Building on @TheRouLetteBoi's page_allocate additions in Mamba/Cobra, I've also added support for page freeing which fixes the issue where program crashes on exit. Any program that uses page_allocate will need to keep track of a page_table which is the kernel page address to user process page address mapping. See below code example of its usage that's based off of TheRouLetteBoi's and Crystal's example.

Spoiler

#include <sys/process.h>
#include <ps3mapi_ps3_lib.h>

#define KB(n) (1024*n)
#define MB(n) (1048576*n)

char fret5[32] = {0xfb, 0xe1, 0xff, 0xf8, 0xf8, 0x21, 0xff, 0xc1, 0x7c, 0x3f, 0x0b, 0x78, 0x39, 0x20, 0x00, 0x05,
          0x7d, 0x23, 0x4b, 0x78, 0x38, 0x3f, 0x00, 0x40, 0xeb, 0xe1, 0xff, 0xf8, 0x4e, 0x80, 0x00, 0x20};

uint64_t page_table[2];

int main(int argc, char *argv[]) {

  int ret = ps3mapi_page_allocate(sysProcessGetPid(), KB(650), PAGE_SIZE_AUTO, 0x2F, 1, page_table);

  // After ps3mapi_page_allocate return
  // page_table[0] holds program page_address mapping
  // page_table[1] holds kernel page_address allocation

  if (ret != 0)
  {
    printf("failed to allocate page\n");
    return;
  }

  memcpy(page_table[0], fret5, sizeof(char)*32);
  int(*func)() = (int (*)())&page_table[0];
  int result = func();
  printf("fret5 result: %d\n", result);

  ps3mapi_process_page_free(sysProcessGetPid(), 0x2F, page_table);

  return 0;
}

With some minor modifications to Retroarch's picodrive, I was able to get dynarec working which significantly sped up performance for 32x and Sega CD.

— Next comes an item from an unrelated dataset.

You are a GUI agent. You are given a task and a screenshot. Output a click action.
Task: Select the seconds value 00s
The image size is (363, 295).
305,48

Star Wars Arcade runs at full speed no problem

Spoiler

Source code for these changes can be found below. Note that you will need the Mamba payload changes to get it to run after compiling.

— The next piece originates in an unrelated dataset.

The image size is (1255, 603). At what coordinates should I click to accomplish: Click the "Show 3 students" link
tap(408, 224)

https://github.com/OsirizX/Mamba/tree/page_table
https://github.com/OsirizX/ps3mapi-lib/tree/page_free
https://github.com/OsirizX/picodrive/tree/ps3_dynarec

credits: @TheRouLetteBoi, @Crystal, @bucanero

OHHHHH ... what beautifull news!!!!!
Have you proposed this change to the PICO libretro administrator ?

 

[60fpshacksrock]

In other words, fullspeed 32x may be a possibility soon.